━━ EXTRACT ━━
3.    Figure 1C: Were additional co-Inhibitory molecules are upregulated in LEC? Are there other co-inhibitory potentially involved in suppressing immune cells activity given the relatively low levels of PD-L1?

 

4.    Fig 3E, I may have missed it, so can Authors include representative FACS histograms for PD-L1 and MHCII; if data were in supplemental, move to fig 3E. Was HLA-DRA expression detected/altered in LEC treated with VEGF-C, IL-2 or TNF? If not, assessed should be stated in figure and legend.

 

5.    Fig 5A. The tumor FACS plot in 5A was not representative of data’s mean value in panel B. Suggest authors select another plot that better matches the mean value of bar plot.

 

 

Minor:

·      Discussion, line 422; think you meant to use the noun “we” instead “was”

·      Y-axis in Sup Fig 2 plots B,D,F appear to be fluorescent intensity, not % Positive LEC. Clarify label.
━━━
-- TASK GOAL --
Quote the review comments between "3.    Figure 1C: Were" and "levels of PD-L1?", inclusive.
━━ SUPPLIED RECORDS ━━
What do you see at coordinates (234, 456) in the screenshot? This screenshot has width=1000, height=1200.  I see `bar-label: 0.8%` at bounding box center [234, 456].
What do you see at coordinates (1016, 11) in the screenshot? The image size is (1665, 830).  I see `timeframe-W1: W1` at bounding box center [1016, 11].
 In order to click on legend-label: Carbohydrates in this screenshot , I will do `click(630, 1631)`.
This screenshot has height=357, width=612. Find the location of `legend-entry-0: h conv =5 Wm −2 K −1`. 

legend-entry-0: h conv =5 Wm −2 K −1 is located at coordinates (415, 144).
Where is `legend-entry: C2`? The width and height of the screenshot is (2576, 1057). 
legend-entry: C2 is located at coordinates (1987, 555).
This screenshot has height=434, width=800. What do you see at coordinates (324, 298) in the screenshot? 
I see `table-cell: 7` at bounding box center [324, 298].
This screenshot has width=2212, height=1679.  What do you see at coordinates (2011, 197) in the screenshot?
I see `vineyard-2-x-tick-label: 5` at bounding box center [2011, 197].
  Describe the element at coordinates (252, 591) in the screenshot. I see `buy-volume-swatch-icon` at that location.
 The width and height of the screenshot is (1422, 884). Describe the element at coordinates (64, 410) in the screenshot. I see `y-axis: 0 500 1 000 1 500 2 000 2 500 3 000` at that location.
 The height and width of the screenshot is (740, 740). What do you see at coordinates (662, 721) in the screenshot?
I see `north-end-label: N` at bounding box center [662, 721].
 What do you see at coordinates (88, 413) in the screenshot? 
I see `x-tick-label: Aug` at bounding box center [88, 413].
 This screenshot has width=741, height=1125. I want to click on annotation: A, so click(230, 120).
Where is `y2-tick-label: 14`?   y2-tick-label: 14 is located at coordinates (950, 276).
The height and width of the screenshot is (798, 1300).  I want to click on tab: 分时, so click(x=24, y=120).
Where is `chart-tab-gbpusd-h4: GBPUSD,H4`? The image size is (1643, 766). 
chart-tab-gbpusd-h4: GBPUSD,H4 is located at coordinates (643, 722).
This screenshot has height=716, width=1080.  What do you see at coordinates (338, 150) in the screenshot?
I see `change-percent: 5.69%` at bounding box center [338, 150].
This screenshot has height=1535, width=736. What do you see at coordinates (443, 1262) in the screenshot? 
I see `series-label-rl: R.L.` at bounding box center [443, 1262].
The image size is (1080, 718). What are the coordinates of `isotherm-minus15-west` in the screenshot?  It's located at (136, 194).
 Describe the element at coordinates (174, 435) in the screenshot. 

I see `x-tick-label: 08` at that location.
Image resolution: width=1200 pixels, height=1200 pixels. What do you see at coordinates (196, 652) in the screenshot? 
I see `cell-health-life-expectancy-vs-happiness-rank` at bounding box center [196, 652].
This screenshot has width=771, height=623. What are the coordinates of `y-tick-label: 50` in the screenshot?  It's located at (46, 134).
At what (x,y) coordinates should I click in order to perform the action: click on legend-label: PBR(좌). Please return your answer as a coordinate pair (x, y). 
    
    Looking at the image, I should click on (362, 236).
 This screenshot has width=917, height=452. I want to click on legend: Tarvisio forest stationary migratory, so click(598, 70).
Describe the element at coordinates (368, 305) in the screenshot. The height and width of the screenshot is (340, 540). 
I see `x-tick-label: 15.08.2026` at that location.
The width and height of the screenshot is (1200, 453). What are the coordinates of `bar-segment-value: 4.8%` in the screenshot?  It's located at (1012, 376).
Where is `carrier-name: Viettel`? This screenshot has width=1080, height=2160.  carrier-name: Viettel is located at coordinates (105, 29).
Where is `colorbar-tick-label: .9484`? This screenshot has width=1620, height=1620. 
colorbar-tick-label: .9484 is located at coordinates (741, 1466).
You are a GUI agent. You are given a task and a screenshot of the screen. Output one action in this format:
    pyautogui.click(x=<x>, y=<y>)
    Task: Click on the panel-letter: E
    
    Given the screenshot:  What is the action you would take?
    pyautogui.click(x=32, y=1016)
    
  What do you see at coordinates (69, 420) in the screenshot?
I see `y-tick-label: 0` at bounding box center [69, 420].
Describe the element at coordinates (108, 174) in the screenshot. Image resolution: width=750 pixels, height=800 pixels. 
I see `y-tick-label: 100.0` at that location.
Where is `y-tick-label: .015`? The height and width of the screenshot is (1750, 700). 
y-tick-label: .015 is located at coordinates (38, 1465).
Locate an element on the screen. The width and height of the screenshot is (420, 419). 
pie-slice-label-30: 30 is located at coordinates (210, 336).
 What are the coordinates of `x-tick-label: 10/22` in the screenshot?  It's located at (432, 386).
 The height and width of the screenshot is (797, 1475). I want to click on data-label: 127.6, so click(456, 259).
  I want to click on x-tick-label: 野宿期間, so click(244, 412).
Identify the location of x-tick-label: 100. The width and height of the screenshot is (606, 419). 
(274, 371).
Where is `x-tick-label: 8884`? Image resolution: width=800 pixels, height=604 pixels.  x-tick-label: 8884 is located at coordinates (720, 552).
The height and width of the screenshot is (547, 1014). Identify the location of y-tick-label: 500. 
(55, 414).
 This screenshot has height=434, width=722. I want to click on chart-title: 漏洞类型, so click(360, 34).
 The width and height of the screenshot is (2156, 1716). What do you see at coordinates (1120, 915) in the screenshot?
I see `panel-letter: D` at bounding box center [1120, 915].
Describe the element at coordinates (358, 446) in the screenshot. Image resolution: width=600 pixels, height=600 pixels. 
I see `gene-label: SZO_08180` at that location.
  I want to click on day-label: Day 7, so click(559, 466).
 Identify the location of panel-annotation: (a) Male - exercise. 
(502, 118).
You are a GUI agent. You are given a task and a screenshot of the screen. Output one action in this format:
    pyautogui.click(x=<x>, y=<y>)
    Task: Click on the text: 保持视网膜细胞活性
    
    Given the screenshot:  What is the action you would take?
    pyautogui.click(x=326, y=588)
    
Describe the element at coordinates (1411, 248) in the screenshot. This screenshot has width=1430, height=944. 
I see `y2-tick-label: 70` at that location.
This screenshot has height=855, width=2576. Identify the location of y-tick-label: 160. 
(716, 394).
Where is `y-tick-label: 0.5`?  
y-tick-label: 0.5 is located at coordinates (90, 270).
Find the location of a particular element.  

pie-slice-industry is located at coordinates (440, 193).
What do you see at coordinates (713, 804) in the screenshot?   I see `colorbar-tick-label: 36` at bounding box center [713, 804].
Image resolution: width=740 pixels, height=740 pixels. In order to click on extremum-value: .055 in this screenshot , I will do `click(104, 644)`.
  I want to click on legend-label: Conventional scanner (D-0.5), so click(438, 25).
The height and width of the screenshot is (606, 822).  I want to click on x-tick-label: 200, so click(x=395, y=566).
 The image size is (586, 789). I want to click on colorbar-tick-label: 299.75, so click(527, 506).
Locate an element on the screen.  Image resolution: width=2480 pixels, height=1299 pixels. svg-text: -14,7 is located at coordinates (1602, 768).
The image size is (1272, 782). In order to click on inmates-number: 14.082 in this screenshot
━━━
-- RESPONSE TO THIS TASK --
3.    Figure 1C: Were additional co-Inhibitory molecules are upregulated in LEC? Are there other co-inhibitory potentially involved in suppressing immune cells activity given the relatively low levels of PD-L1?